> **Your task**
Return, word for word, only the lines of the data below that lie between the line with "Open the notifications bell icon" and the line with "Task: Select 评审会议纪要 template option", those two lines included.
%%
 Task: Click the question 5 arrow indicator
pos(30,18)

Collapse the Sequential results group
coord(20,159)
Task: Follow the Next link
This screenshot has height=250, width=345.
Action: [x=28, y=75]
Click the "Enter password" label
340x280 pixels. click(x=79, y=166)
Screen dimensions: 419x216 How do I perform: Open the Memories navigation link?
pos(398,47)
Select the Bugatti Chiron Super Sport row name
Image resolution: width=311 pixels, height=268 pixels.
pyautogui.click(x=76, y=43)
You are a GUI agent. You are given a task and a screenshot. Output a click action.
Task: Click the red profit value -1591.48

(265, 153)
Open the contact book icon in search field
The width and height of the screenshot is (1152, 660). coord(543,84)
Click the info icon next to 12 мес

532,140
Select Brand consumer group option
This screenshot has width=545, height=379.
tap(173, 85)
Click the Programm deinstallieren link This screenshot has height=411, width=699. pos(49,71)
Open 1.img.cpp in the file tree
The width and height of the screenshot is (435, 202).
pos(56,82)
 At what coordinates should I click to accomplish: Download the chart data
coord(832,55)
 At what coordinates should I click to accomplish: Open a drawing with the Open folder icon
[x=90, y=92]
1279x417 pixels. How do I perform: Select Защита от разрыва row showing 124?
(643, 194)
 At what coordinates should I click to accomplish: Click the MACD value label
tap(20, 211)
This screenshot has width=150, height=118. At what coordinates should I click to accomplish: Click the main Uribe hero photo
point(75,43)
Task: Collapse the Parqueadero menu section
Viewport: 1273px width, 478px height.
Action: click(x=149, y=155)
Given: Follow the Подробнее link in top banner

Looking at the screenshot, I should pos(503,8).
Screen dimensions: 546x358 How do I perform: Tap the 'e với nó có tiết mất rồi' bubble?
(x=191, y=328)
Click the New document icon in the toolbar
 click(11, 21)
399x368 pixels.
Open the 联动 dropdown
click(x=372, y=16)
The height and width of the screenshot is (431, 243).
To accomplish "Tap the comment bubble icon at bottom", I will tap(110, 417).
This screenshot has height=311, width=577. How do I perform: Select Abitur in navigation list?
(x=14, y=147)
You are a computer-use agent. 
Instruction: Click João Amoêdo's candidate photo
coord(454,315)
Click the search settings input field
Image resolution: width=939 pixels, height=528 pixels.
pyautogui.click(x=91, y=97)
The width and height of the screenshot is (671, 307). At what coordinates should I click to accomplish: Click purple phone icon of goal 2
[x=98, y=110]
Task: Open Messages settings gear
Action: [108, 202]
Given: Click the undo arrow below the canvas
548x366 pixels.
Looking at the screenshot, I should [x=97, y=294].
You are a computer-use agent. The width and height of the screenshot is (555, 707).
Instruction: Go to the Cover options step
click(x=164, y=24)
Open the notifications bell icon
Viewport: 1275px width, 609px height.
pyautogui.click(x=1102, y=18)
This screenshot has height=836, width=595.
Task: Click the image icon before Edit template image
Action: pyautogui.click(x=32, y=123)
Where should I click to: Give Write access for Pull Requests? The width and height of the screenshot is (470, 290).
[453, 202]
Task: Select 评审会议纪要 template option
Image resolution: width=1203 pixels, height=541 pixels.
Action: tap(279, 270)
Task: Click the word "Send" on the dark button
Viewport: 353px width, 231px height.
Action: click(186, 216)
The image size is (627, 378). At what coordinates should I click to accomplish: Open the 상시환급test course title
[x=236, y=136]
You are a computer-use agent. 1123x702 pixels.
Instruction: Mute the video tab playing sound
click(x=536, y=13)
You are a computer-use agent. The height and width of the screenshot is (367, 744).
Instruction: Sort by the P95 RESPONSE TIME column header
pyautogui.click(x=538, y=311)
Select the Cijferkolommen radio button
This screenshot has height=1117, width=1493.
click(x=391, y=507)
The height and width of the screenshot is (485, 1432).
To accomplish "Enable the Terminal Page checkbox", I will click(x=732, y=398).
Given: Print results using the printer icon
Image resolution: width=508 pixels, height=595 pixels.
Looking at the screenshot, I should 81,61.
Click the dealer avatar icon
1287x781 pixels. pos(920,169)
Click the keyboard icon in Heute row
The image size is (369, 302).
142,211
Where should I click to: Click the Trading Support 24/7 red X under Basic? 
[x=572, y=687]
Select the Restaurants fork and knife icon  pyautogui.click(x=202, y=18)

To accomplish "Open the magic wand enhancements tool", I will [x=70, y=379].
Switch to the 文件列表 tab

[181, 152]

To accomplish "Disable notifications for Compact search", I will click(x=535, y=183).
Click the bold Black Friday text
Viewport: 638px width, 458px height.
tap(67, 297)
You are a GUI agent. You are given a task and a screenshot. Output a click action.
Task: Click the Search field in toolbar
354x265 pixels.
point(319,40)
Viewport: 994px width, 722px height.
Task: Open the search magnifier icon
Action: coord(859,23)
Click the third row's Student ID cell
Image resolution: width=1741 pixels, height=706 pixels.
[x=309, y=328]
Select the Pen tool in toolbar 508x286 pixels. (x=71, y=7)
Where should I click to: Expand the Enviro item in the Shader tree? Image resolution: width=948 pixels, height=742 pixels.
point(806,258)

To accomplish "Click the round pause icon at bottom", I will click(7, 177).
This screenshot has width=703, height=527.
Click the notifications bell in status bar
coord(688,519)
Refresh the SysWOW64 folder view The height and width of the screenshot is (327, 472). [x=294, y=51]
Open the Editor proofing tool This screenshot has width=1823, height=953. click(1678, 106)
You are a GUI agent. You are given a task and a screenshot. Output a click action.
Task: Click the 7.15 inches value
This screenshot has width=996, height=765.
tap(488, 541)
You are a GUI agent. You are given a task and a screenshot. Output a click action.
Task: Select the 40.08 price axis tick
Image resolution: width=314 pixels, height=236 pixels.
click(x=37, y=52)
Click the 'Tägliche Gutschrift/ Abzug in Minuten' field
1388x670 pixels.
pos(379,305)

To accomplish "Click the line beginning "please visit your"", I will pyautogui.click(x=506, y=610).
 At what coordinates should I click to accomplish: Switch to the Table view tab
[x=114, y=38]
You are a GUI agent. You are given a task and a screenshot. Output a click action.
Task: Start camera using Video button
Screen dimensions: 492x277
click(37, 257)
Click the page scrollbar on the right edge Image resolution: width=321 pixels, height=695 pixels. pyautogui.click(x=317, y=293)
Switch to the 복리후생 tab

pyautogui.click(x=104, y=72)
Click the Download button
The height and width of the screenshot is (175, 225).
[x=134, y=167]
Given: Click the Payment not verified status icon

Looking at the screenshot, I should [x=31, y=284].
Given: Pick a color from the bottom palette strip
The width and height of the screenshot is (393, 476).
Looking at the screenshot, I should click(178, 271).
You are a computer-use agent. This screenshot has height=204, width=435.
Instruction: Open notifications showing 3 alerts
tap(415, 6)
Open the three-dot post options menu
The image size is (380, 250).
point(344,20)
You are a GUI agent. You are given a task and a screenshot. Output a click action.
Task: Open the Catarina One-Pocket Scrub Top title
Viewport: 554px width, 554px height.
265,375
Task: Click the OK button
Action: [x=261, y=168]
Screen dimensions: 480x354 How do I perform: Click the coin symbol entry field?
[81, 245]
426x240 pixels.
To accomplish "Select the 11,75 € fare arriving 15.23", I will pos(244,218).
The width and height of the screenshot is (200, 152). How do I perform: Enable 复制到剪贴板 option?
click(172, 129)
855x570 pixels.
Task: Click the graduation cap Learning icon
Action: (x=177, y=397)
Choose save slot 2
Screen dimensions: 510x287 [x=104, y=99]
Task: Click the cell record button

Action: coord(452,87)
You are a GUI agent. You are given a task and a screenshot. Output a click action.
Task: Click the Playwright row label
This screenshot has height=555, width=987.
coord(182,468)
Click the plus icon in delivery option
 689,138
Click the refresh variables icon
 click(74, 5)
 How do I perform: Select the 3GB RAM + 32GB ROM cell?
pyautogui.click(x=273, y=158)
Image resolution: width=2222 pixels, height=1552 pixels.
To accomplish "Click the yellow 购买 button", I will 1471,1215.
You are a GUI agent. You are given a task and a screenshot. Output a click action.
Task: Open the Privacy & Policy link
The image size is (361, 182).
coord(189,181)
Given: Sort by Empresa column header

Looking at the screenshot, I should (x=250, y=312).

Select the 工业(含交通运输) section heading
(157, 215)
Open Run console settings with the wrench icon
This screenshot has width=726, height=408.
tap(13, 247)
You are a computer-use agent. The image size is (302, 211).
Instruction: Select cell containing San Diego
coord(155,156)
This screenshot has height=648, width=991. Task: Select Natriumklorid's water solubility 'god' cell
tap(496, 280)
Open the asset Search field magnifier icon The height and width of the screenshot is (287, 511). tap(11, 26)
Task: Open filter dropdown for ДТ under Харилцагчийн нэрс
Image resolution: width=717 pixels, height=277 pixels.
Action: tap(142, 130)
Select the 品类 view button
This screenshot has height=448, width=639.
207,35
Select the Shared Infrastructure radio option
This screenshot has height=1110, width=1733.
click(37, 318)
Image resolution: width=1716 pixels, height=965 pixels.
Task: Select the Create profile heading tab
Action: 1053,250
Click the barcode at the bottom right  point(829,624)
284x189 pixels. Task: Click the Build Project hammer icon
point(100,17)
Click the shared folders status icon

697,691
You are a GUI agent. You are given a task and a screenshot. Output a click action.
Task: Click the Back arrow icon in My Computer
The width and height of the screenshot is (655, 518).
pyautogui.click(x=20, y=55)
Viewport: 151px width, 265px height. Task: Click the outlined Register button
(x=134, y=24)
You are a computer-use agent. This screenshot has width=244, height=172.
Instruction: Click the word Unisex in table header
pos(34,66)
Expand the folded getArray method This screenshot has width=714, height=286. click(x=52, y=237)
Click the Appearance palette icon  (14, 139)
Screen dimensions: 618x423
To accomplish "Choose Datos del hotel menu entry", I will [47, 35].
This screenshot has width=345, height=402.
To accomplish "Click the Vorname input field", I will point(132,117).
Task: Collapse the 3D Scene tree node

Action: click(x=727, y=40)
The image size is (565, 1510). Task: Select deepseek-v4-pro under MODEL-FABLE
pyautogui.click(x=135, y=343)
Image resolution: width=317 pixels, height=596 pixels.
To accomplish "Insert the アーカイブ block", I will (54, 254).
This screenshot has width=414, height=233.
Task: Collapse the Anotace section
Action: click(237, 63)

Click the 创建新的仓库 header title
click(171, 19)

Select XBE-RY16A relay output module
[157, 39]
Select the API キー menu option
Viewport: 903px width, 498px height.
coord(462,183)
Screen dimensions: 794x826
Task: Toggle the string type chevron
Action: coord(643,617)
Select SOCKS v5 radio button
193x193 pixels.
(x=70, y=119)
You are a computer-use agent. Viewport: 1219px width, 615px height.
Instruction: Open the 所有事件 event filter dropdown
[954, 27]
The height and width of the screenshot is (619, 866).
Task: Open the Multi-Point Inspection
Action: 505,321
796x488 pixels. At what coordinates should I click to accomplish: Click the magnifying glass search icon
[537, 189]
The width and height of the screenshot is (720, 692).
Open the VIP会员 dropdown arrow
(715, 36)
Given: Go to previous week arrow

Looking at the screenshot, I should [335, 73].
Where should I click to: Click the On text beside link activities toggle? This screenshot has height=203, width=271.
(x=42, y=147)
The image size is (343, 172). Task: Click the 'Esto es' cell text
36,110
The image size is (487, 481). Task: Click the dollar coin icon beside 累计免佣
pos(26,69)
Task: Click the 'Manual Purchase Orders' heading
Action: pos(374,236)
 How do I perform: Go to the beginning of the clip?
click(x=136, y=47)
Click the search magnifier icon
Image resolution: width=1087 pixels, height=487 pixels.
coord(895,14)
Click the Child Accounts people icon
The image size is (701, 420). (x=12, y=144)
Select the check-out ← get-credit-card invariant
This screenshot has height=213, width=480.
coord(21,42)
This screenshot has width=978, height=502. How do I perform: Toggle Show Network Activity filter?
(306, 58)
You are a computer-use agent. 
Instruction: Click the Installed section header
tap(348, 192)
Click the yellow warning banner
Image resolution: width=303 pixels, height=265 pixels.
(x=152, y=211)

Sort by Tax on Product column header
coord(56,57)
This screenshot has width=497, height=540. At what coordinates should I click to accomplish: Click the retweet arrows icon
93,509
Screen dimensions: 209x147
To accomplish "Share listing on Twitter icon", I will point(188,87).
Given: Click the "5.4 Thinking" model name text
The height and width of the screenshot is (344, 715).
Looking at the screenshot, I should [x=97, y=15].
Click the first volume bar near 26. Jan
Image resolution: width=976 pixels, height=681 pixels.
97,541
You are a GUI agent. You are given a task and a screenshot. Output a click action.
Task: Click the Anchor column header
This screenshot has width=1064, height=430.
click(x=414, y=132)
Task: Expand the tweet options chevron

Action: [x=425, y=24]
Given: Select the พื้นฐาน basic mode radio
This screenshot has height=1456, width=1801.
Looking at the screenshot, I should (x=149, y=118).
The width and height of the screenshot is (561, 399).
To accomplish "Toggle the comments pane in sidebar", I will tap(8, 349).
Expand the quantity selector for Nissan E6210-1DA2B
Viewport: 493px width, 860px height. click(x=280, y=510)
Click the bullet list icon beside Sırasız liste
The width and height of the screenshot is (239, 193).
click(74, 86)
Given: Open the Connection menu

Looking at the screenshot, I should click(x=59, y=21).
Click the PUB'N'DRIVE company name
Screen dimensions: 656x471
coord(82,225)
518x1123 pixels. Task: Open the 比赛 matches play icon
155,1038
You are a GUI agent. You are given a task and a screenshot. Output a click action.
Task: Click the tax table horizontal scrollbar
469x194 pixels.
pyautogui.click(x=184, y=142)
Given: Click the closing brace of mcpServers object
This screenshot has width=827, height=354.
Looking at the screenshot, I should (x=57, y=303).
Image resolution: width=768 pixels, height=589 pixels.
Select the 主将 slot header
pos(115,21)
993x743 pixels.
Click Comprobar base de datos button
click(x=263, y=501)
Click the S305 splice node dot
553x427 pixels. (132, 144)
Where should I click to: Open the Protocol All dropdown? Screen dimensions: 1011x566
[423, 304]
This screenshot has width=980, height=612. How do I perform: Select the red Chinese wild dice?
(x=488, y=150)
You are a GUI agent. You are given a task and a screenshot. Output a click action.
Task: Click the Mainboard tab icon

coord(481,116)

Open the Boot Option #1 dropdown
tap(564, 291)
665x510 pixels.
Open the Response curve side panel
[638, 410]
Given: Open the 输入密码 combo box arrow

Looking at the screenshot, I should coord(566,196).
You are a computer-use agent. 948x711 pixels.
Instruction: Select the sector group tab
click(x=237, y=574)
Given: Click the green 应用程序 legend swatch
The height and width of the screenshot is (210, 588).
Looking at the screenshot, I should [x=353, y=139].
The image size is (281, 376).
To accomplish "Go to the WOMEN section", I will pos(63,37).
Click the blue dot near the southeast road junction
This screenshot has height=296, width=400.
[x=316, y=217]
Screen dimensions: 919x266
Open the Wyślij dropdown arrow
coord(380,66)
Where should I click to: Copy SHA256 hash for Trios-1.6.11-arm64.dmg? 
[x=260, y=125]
%%
> **Exercise response**
Open the notifications bell icon
Viewport: 1275px width, 609px height.
pyautogui.click(x=1102, y=18)
This screenshot has height=836, width=595.
Task: Click the image icon before Edit template image
Action: pyautogui.click(x=32, y=123)
Where should I click to: Give Write access for Pull Requests? The width and height of the screenshot is (470, 290).
[453, 202]
Task: Select 评审会议纪要 template option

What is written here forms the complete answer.